◆ **Exercise objective**: Edit the rows below so that every "Image resolution" becomes "Screen resolution", keeping all other text the same.

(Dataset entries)
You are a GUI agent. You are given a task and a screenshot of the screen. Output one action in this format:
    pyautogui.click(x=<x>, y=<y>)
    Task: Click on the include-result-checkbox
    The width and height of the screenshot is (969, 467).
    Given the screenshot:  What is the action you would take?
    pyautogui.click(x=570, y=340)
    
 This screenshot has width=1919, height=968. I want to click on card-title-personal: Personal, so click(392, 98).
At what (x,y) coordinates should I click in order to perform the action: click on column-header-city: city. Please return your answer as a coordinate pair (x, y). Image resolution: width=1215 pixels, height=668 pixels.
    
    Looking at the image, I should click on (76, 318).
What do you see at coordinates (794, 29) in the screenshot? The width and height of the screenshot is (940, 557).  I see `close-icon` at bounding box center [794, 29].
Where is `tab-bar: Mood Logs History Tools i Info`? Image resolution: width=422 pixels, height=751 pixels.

◆ **Exercise output**:
You are a GUI agent. You are given a task and a screenshot of the screen. Output one action in this format:
    pyautogui.click(x=<x>, y=<y>)
    Task: Click on the include-result-checkbox
    The width and height of the screenshot is (969, 467).
    Given the screenshot:  What is the action you would take?
    pyautogui.click(x=570, y=340)
    
 This screenshot has width=1919, height=968. I want to click on card-title-personal: Personal, so click(392, 98).
At what (x,y) coordinates should I click in order to perform the action: click on column-header-city: city. Please return your answer as a coordinate pair (x, y). Screen resolution: width=1215 pixels, height=668 pixels.
    
    Looking at the image, I should click on (76, 318).
What do you see at coordinates (794, 29) in the screenshot? The width and height of the screenshot is (940, 557).  I see `close-icon` at bounding box center [794, 29].
Where is `tab-bar: Mood Logs History Tools i Info`? Screen resolution: width=422 pixels, height=751 pixels.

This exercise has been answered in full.